For some reason jdbc postgresql works well for sinking batch data, but it doesn't for streaming data with my new version of spark 3.2.4, Scala 2.12.15 and hadoop 3.3.4.
Jar Files:
- kafka-clients-3.3.2.jar
- postgresql-42.5.0.jar
- spark-sql-kafka-0-10_2.12-3.2.4.jar
- spark-streaming-kafka-0-10-assembly_2.12-3.2.4.jar
- spark-token-provider-kafka-0-10_2.12-3.2.4.jar
- commons-pool2-2.11.1.jar
Everything used to work pretty good for spark 3.1.3 but I need to upgrade spark
For batch data the following code works as expected
conf = SparkConf()\
.setAppName('Testing jdbc postgresql')\
.set("spark.streaming.stopGracefullyOnShutdown", "true")\
.set("spark.jars.packages", "org.apache.spark:spark-avro_2.12:3.2.4")\
.set("spark.jars.packages", "org.apache.spark:spark-sql-kafka-0-10_2.12:3.2.4")\
.set("spark.sql.shuffle.partitions", 2)
spark = SparkSession.builder.config(conf=conf).enableHiveSupport().getOrCreate()

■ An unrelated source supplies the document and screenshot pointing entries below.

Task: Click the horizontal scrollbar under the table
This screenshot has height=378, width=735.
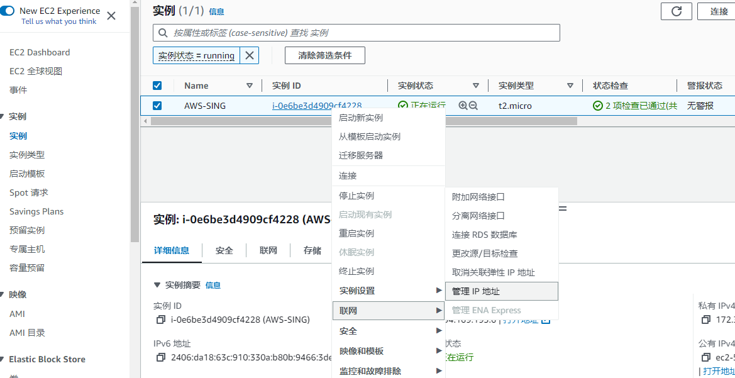Action: (x=239, y=121)
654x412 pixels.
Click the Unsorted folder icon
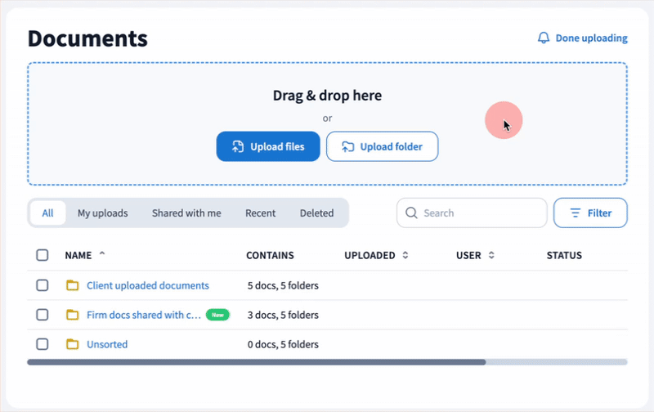tap(73, 344)
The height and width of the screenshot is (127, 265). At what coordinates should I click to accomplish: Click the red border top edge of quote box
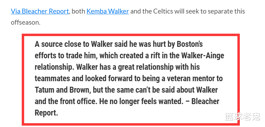tap(131, 35)
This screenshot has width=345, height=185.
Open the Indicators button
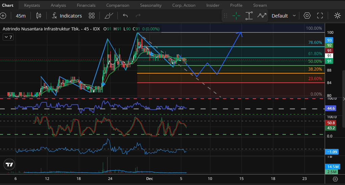[x=67, y=16]
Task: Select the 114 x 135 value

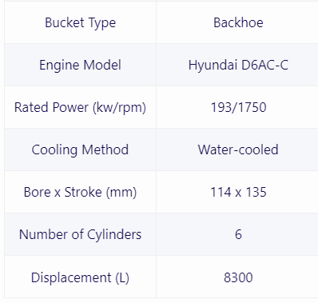Action: click(238, 192)
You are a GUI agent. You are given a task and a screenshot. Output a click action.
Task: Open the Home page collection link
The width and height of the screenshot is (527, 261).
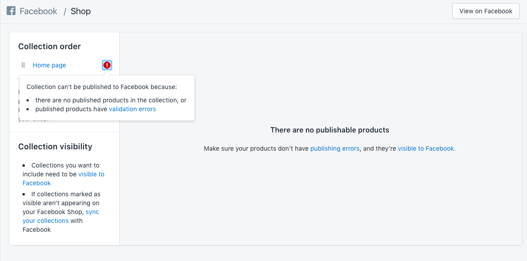point(49,65)
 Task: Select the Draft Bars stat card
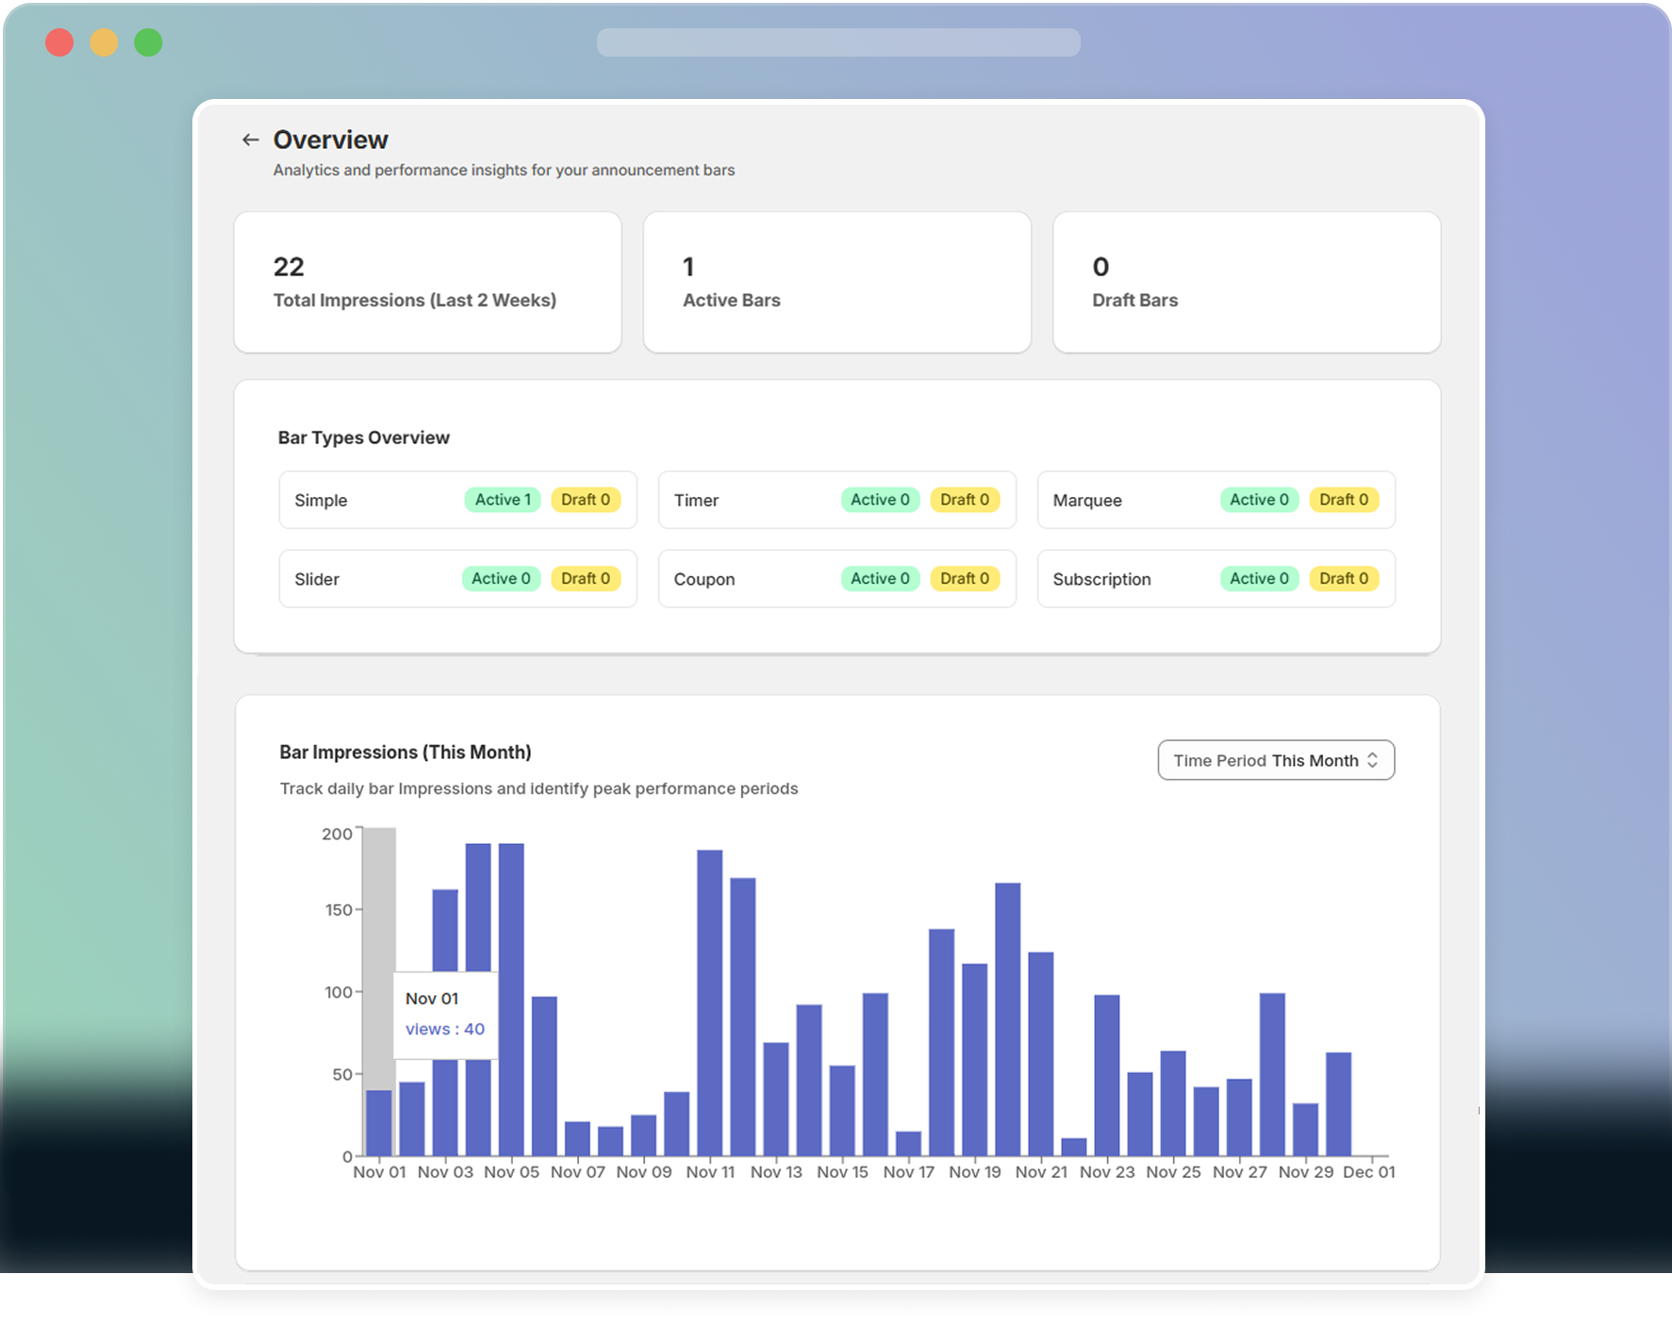click(x=1247, y=282)
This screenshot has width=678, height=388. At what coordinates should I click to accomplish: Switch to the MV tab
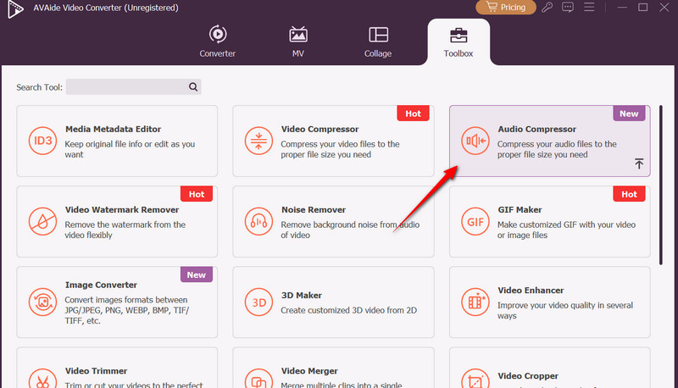pyautogui.click(x=297, y=42)
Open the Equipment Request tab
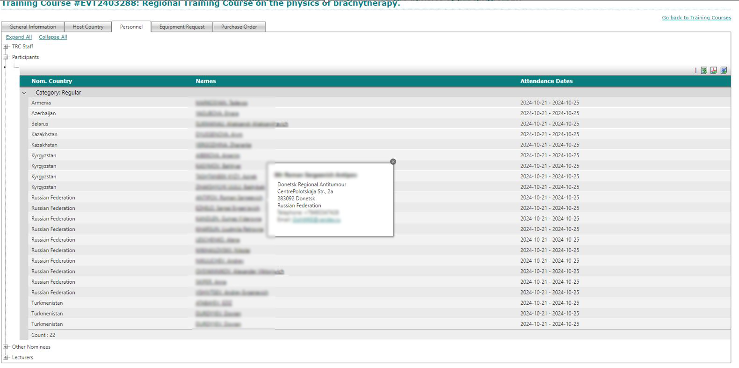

data2 = [("James","","Smith","36636","M",3000),
("Michael","Rose","","40288","M",4000),
("Robert","","Williams","42114","M",4000),
("Maria","Anne","Jones","39192","F",400000000),
("Jen","Mary","Brown","","F",-1)
]
schema = T.StructType([ \
T.StructField("firstname",T.StringType(),True), \
T.StructField("middlename",T.StringType(),True), \
T.StructField("lastname",T.StringType(),True), \
T.StructField("id", T.StringType(), True), \
T.StructField("gender", T.StringType(), True), \
T.StructField("salary", T.IntegerType(), True) \
])
df = spark.createDataFrame(data=data2,schema=schema)
# df.write.jdbc(url=url, table="test", mode=mode, properties=properties)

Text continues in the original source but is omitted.